## Work to be completed
Every line below that contains the word "chevron" must be copied.

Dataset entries
»»
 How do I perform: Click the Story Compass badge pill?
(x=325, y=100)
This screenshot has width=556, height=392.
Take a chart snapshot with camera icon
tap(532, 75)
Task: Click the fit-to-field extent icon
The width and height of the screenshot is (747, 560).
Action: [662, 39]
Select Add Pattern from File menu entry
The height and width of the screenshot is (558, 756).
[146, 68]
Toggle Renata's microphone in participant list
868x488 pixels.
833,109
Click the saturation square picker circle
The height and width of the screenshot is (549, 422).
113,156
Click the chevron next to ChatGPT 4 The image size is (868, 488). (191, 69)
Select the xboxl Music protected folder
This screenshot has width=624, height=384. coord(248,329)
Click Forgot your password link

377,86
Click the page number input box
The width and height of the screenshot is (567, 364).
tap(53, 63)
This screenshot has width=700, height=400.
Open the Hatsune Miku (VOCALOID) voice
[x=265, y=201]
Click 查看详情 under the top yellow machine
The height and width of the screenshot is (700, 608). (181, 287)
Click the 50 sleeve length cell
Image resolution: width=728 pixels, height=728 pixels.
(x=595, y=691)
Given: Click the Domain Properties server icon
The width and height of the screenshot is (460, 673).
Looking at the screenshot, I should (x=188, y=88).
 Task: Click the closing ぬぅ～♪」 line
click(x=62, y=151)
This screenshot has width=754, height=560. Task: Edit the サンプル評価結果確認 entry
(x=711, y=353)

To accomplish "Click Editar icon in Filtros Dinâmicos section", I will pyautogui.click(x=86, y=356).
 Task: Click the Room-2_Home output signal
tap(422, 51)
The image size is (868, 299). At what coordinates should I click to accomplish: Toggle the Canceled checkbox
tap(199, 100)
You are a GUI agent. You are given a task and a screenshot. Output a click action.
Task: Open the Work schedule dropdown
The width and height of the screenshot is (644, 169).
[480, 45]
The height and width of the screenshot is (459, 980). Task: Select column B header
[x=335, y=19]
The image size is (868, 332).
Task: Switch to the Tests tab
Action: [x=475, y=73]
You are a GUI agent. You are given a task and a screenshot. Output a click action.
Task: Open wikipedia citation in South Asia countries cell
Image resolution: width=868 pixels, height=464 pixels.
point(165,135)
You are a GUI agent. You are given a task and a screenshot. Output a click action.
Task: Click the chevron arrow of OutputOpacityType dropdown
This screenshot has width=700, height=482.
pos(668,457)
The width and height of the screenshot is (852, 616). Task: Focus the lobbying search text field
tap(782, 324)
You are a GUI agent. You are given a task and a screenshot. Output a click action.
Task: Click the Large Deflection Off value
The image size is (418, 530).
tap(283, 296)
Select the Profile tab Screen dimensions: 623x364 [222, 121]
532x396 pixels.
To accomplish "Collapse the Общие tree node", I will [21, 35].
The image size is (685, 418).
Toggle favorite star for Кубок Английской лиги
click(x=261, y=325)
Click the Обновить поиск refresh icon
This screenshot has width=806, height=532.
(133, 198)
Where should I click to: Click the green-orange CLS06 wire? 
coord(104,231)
««
## Solution to this problem
Click the chevron next to ChatGPT 4 The image size is (868, 488). (191, 69)
Task: Click the chevron arrow of OutputOpacityType dropdown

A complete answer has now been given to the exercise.